Why big U.S. banks still had room to run
The 2011 thesis on big American banks, that they were under-earning, cheap on tangible book, and destined to normalize, had largely played out by 2018, yet the case for holding wasn't finished. Overcapitalized and returning nearly all their earnings through buybacks and dividends, with rising rates and flat costs at their backs, the banks could still deliver double-digit returns, provided the credit cycle didn't intervene.
Rolling returns beat the trap of trailing numbers
Trailing one-, three-, five-, and ten-year returns hang on two arbitrary dates and can flatter or condemn a manager on the strength of a single lucky stretch. Rolling-period statistics fix this by asking how often a manager beat the benchmark across every possible holding window, and running the numbers on Buffett, Schloss, Munger and a dozen other value greats reveals who was genuinely consistent.
Why your real return differs from the reported one
The return your manager reports and the return you actually earned can diverge sharply, and the reason hides in which formula gets used. Time-weighted return flatters the manager by ignoring your cash-flow timing, while the internal rate of return captures what really happened to your dollars, rewarding the investor who added money into a downturn and punishing the one who fled it.
Comparing leverage vehicles, and the warrant trap
A margin loan and a call option both buy you leverage, but their costs look nothing alike until you convert them to a common, apples-to-apples measure. Doing so for the post-crisis TARP warrants exposes a trap the author fell into himself: a warrant's cost of leverage climbs as the stock falls and shrinks as it rises, so warrants meant to amplify Bank of America's recovery barely outran the common stock.
Price, growth, and holding period set your return
Every investment return comes down to three things: the price paid, the value ultimately realized, and how long you wait for it. Working through high-, low-, no-, and negative-growth companies shows each has a natural 'sweet spot' holding period, with compounders rewarding patience and a willingness to slightly overpay, while melting ice cubes punish anyone who lingers no matter how cheap the entry.
Waiting in cash for the crash usually loses
Holding cash to pounce on the next crash feels prudent, but a century of backtests says it usually costs you, even granting perfect timing on when to deploy, and worse still once taxes on the extra turnover are counted. Cash earns its keep only in a narrow case: an active investor volatile enough to suffer thirty-five-percent drawdowns who can reliably put that cash to work at the bottom.

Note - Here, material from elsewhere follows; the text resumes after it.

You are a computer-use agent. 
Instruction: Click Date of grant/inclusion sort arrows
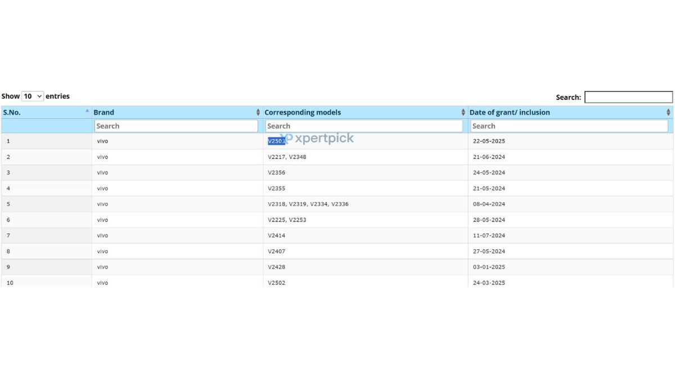(x=668, y=112)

The after-tax bar active investors must actually clear
Beating the index before taxes isn't enough to justify picking stocks in a taxable account, because the active investor's higher turnover triggers taxes the index holder gets to defer. Modeling that gap across returns, turnover, and holding periods yields the precise extra outperformance an active manager must clear just to tie a passive fund after tax.
How short holding periods quietly tax away returns
Trading frequently doesn't just rack up brokerage fees; every sale is a taxable event, and each one quietly erodes your compounding. Because the government defers capital-gains tax until you sell, a long holding period acts as an interest-free loan working on your behalf, which is why the trader must earn several points more per year, pre-tax, just to match the patient investor's after-tax result.
Risk is the whole distribution, not the outcome
A realized return is only one draw from the full distribution of outcomes an investment could have produced, which is why a stellar year can hide reckless risk and a mediocre one can reflect real discipline. Picturing every possible result as a 'graph' reframes risk as the probability of permanent capital loss, and argues for the manager whose curve almost never touches ruin.